Citrix has released security updates addressing three vulnerabilities in NetScaler ADC and NetScaler Gateway, including a critical zero-day tracked as CVE-2025-7775. The flaw, a memory overflow bug, allows unauthenticated attackers to execute arbitrary code remotely on vulnerable appliances. Citrix confirmed that this weakness has already been exploited in attacks, with no mitigations available for unpatched systems.
The critical bug affects appliances configured as Gateways (VPN, ICA Proxy, CVPN, RDP Proxy) or AAA virtual servers, as well as load-balancing servers bound with IPv6 or DBS IPv6 services. Additionally, devices configured with CR virtual servers of type HDX are also vulnerable. Citrix’s advisory urges administrators to immediately verify configurations and upgrade firmware, as affected versions include NetScaler ADC and Gateway 13.1, 14.1, 13.1-FIPS, and NDcPP.

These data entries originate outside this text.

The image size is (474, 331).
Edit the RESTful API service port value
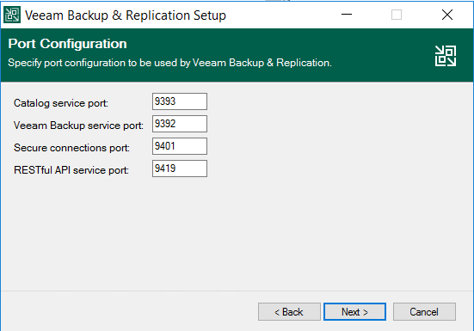(180, 169)
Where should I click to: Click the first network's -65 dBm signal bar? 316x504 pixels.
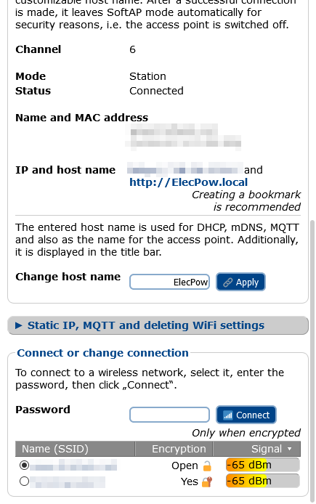pyautogui.click(x=263, y=465)
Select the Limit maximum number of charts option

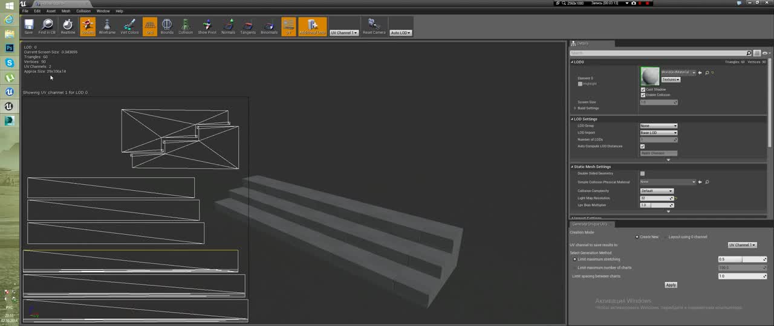[x=574, y=267]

Citrix Netscaler ADC. Source: citrix.com.
Beyond CVE-2025-7775, Citrix fixed two additional vulnerabilities: CVE-2025-7776, another memory overflow bug that could cause denial of service, and CVE-2025-8424, an improper access control flaw affecting the management interface. All three issues were reported by researchers from Horizon3.ai, Schramm & Partnerfor, and security expert François Hämmerli. Citrix has not disclosed indicators of compromise or detailed exploitation methods but stresses the urgency of patching as attackers actively target exposed appliances.
This marks another serious incident following June’s “Citrix Bleed 2” (CVE-2025-5777), a memory disclosure bug that was exploited weeks before proof-of-concept code went public. The recurrence of zero-day exploitation in widely deployed NetScaler appliances highlights the continuing attention attackers place on these critical network entry points.

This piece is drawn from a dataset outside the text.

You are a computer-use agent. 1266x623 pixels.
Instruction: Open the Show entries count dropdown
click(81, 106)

Organizations running NetScaler ADC or Gateway should apply Citrix’s latest patches without delay and review system configurations for exposure to IPv6 or Gateway services. Since no mitigations exist, timely upgrades are the only defense. Administrators should also monitor systems for suspicious activity, enforce strong access controls on management interfaces, and incorporate proactive vulnerability management practices. With zero-days increasingly weaponized against edge appliances, maintaining rapid patching workflows is essential to reduce organizational risk.